4 Ways to Protect Trees and Shrubs from Winter Weather

It’s 23 degrees and blustery — would you head outside without your warm gloves, coat and hat?

Your trees and shrubs are pretty chilly out there, too. You’ve invested time and money in your green friends.

Have you thought about winter shrub protection? Are you preparing trees for winter?

Better get to it. Here’s what to do.

How Winter Stresses Your Trees and Shrubs

winter stress on trees

We know what you’re thinking. Don’t trees and shrubs hibernate for the winter? What's the fuss?

They do. But have you noticed how brutal Idaho winters can be?

  • Dry winds and winter sun can dry out conifer needles and broadleaf evergreen foliage.

  • Winter sun can be pretty bright, and hot enough to heat up dark tree bark. That hot bark can crack when the temperature drops suddenly at night.

  • When a sneaky midwinter thaw hits, plants are tricked into waking up. That tender new growth is vulnerable to the next freeze.

  • Critters like rabbits, deer and mice get hungry when food is scarce in the winter.
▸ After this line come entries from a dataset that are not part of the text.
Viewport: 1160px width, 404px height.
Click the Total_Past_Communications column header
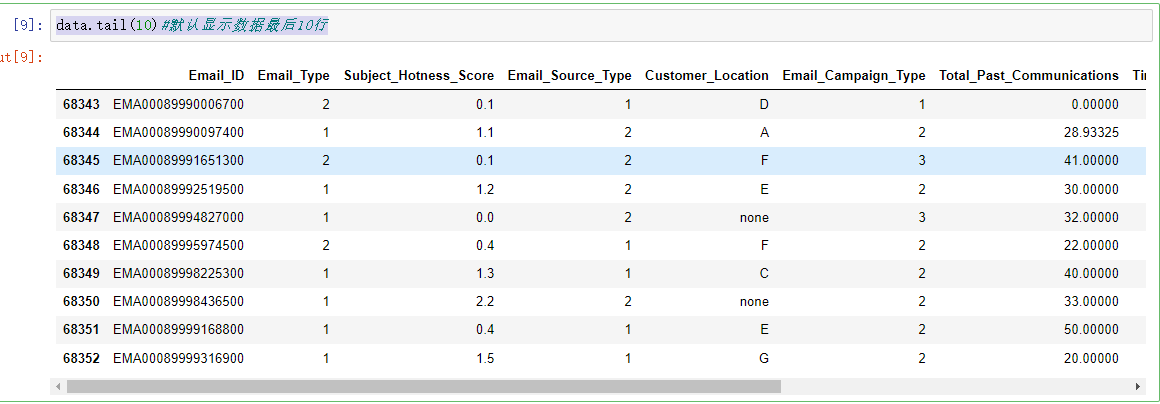[1028, 75]
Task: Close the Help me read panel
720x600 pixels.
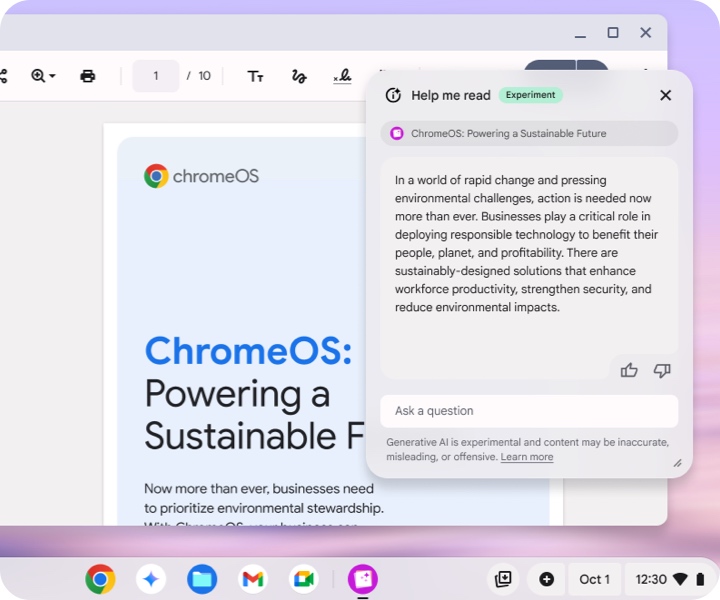Action: pos(665,95)
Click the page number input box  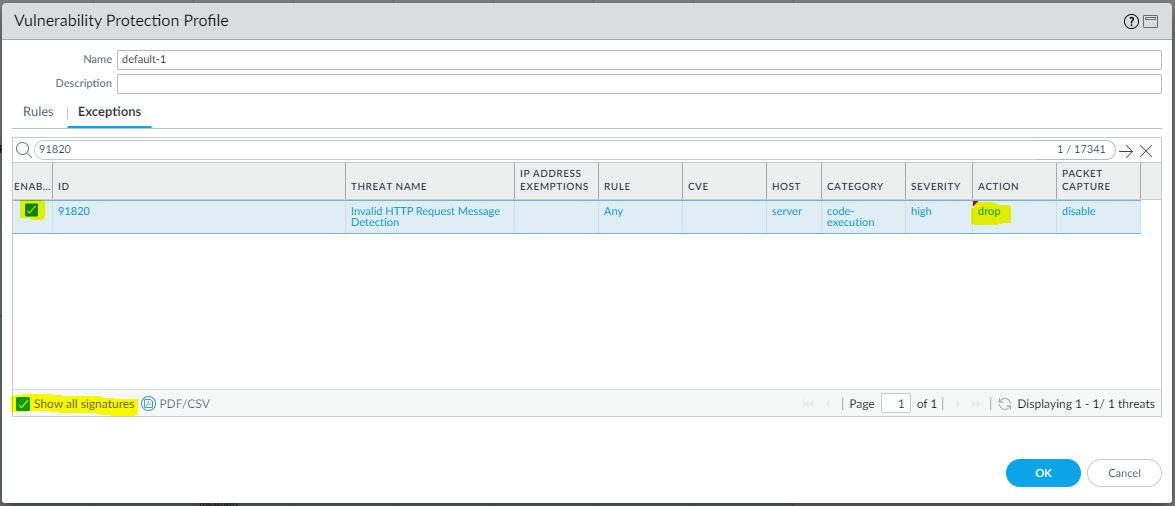(x=896, y=404)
Your trees’ bark is a welcome buffet.

  • Winter can be fickle, alternately freezing and thawing, heaving new plants out of the ground and leaving their tender roots exposed.

So, What To Do?

We’re glad you asked.  There are things you can do about winter shrub protection and preparing trees for winter.

Bring On The Mulch

You might just think about mulch in the spring, but it’s great winter protection. Kind of like that extra quilt you toss on your bed for the winter.

Add four inches or so of bark mulch around the base of your shrubs and trees for a layer of toasty insulation.

This will help the soil stay frozen, to prevent heaving during freeze and thaw cycles.

Pro tip: keep the mulch a few inches away from trunks to prevent rot and discourage critters from chewing. Which brings us to…

Keep The Critters Away

deer eating shrubs in winter

Hungry mice and rabbits love tender young bark. It’s like  that chocolate cake you sneak to the kitchen for after bedtime.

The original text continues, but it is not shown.